● **REQUIREMENT**
Every record below must be copied exactly, with images dropped.

****************************************

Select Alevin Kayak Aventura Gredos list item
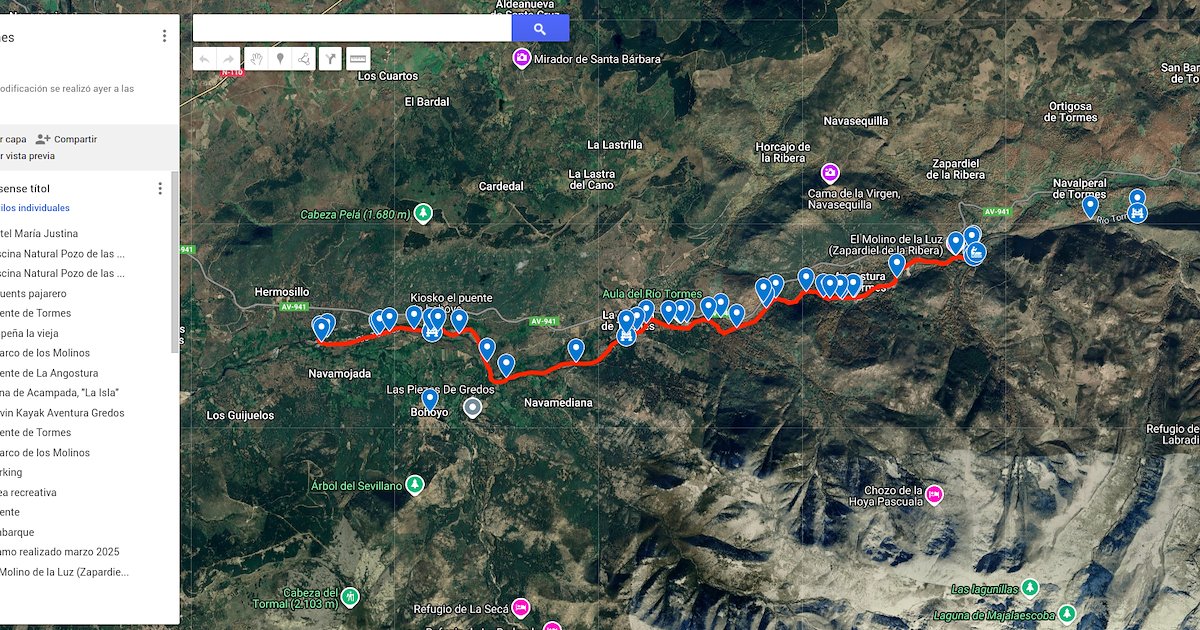 [62, 412]
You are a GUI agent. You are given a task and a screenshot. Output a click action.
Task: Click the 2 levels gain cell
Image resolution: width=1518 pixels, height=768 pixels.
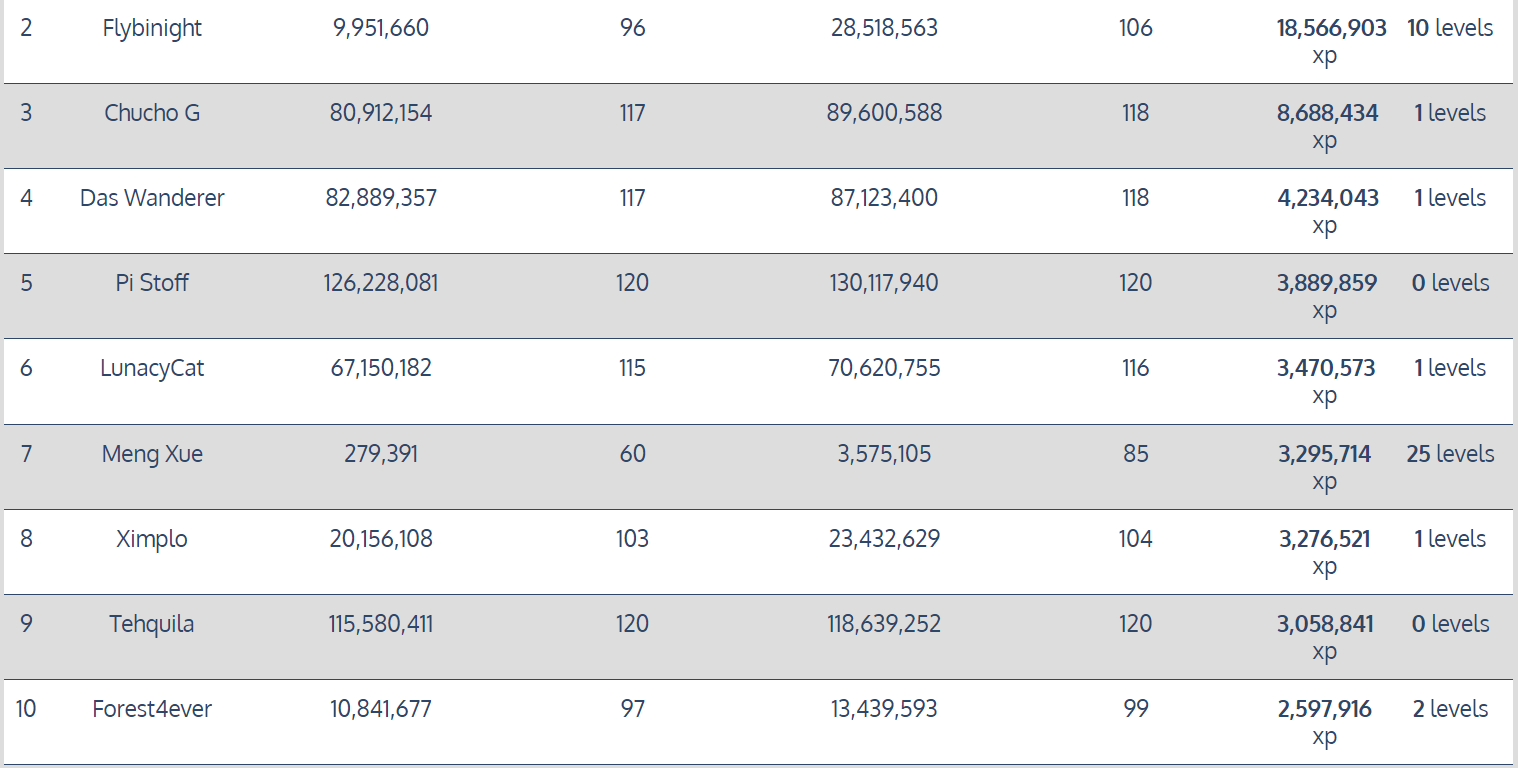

****************************************

● **TASK RESULT**
Select Alevin Kayak Aventura Gredos list item
 [62, 412]
You are a GUI agent. You are given a task and a screenshot. Output a click action.
Task: Click the 2 levels gain cell
Image resolution: width=1518 pixels, height=768 pixels.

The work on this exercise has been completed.